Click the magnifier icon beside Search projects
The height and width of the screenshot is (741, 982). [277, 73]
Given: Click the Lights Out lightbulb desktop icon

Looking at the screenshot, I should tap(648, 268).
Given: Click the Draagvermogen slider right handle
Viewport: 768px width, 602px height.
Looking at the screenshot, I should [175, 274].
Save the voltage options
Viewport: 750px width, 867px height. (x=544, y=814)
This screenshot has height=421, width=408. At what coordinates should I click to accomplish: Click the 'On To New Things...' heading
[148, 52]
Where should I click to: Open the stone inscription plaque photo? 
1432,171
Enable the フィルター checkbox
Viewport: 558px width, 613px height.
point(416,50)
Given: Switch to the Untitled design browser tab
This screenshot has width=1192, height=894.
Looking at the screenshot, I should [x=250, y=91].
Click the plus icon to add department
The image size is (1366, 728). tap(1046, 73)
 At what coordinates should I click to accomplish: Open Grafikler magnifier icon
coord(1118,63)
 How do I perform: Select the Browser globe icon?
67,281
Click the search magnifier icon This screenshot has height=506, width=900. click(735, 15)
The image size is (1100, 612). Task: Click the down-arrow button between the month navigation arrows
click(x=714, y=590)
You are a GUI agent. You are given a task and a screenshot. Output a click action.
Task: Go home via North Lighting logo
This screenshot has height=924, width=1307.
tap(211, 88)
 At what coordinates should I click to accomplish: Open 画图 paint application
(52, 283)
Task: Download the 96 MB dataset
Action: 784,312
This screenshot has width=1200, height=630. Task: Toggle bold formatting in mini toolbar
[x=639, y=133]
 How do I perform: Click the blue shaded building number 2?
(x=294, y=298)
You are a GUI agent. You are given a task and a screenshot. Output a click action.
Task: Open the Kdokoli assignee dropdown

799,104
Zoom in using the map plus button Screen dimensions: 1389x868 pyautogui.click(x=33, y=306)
************
- Task description -
The expected response is the entire listing, repeated word for word.

- Response area -
Click the magnifier icon beside Search projects
The height and width of the screenshot is (741, 982). [277, 73]
Given: Click the Lights Out lightbulb desktop icon

Looking at the screenshot, I should tap(648, 268).
Given: Click the Draagvermogen slider right handle
Viewport: 768px width, 602px height.
Looking at the screenshot, I should [175, 274].
Save the voltage options
Viewport: 750px width, 867px height. (x=544, y=814)
This screenshot has height=421, width=408. At what coordinates should I click to accomplish: Click the 'On To New Things...' heading
[148, 52]
Where should I click to: Open the stone inscription plaque photo? 
1432,171
Enable the フィルター checkbox
Viewport: 558px width, 613px height.
point(416,50)
Given: Switch to the Untitled design browser tab
This screenshot has width=1192, height=894.
Looking at the screenshot, I should [x=250, y=91].
Click the plus icon to add department
The image size is (1366, 728). tap(1046, 73)
 At what coordinates should I click to accomplish: Open Grafikler magnifier icon
coord(1118,63)
 How do I perform: Select the Browser globe icon?
67,281
Click the search magnifier icon This screenshot has height=506, width=900. click(735, 15)
The image size is (1100, 612). Task: Click the down-arrow button between the month navigation arrows
click(x=714, y=590)
You are a GUI agent. You are given a task and a screenshot. Output a click action.
Task: Go home via North Lighting logo
This screenshot has height=924, width=1307.
tap(211, 88)
 At what coordinates should I click to accomplish: Open 画图 paint application
(52, 283)
Task: Download the 96 MB dataset
Action: 784,312
This screenshot has width=1200, height=630. Task: Toggle bold formatting in mini toolbar
[x=639, y=133]
 How do I perform: Click the blue shaded building number 2?
(x=294, y=298)
You are a GUI agent. You are given a task and a screenshot. Output a click action.
Task: Open the Kdokoli assignee dropdown

799,104
Zoom in using the map plus button Screen dimensions: 1389x868 pyautogui.click(x=33, y=306)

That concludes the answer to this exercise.